Import Audit & Idempotency

Problem

Without stable source keys, re-running an import creates duplicates. Without run tracking, you can't answer "what did this import create?" or roll back a bad run.

Solution: Source IDs + Import Run ID

Features

Every IMDF feature (unit or amenity) carries:

typescript
properties: {
  // ... featureType, amenityCategory, etc.
  sourceIds?: {
    mappedin?: {
      polygonId: string;     // Mappedin polygon document ID
      locationId?: string;   // Mappedin location ID
      importKey?: string;    // Stable natural key
    };
  };
  importRunId?: string;      // UUID4, one per script invocation
  importSource?: string;     // "mappedin", "abuzz", etc.
}

Stores

Stores carry:

typescript
{
  sourceIds?: {
    mappedin?: {
      venueId?: string;
      locationId: string;
      floorMapId?: string;
      externalId?: string;
      importKey: string;     // "mappedin:{venueId}:{locationId}:{floorMapId}"
    };
  };
  importRunId?: string;
  importSource?: string;
}

The POST /stores endpoint already upserts by importKey — if a store with the same key exists, it PATCHes instead of creating.

Backfill Strategy

First Run (Legacy Data)

Malls imported before import audit existed have no source keys. The --claim-legacy mode:

  1. Stores: Match existing keyless stores by (name, floor), stamp with importKey. --delete-legacy-dupes removes within-floor name duplicates (keeps oldest).
  2. Units: Match existing keyless units by polygon centroid proximity (greedy nearest-first within threshold), stamp with polygonId. Properties-only PATCH to avoid triggering the floor geometry quality gate.
  3. Amenities: Delete all legacy (unkeyed) amenities and recreate with proper keys (amenities have no occupancy links to preserve).

Subsequent Runs (Idempotent Upsert)

Once all entities have source keys:

  • polygonId in source AND in DB → PATCH
  • polygonId in source, NOT in DB → POST
  • polygonId in DB, NOT in source → DELETE (gated behind --delete-removed for units/stores due to cascading)

Run Tracking

Every write stamps importRunId (UUID4 generated once per script invocation) and importSource.
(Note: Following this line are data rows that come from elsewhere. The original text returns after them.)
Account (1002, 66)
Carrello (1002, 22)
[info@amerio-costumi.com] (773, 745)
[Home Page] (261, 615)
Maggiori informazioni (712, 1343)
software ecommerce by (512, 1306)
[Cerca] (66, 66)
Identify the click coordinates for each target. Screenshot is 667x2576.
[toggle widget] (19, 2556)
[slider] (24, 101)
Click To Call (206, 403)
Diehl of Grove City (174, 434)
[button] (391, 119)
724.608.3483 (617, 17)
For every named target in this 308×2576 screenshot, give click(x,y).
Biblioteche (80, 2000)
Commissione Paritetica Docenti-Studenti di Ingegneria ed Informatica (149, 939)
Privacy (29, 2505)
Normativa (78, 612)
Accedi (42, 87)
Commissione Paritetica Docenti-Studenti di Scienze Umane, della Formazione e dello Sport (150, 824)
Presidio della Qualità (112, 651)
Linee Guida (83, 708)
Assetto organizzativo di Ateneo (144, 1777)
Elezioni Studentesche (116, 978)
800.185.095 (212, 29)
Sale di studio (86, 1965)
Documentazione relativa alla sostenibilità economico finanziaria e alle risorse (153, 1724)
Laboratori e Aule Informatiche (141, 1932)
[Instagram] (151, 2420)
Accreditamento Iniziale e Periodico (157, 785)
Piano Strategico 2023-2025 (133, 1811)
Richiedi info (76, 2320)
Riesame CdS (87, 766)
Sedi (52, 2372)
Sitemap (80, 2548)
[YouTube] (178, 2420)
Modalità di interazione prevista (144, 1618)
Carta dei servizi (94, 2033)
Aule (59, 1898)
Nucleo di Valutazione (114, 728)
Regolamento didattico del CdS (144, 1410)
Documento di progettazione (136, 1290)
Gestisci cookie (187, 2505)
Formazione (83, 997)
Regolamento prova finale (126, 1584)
To audit or roll back:

bash
# Find all features from a specific run
# (query Firestore where properties.importRunId == "<run-id>")

Design Decisions

Why centroid matching for units?

Legacy units have no source identifier. Name matching (like stores) doesn't work because unit labels are often empty or generic ("Unit 42"). Polygon centroid proximity is reliable because the same source data was used for both the original import and the backfill — centroids match within a few meters.

Threshold: 0.00005° for geographic coords (~5m), 0.02 for normalized coords.

Why properties-only PATCH for unit claims?

Sending full geometry in the PATCH triggers the floor geometry quality gate, which evaluates ALL units on the floor for overlaps. Minor coordinate differences between the original import and re-parsed data cause false-positive overlap rejections. Since the existing geometry is already correct (same source), we only need to stamp the source key — no geometry update needed.

Why delete-and-recreate for amenities?

Amenities have no occupancy links or store references that would break on delete. Delete-and-recreate is simpler than upsert and ensures the amenity set matches the parser output exactly (correct categories, correct positions).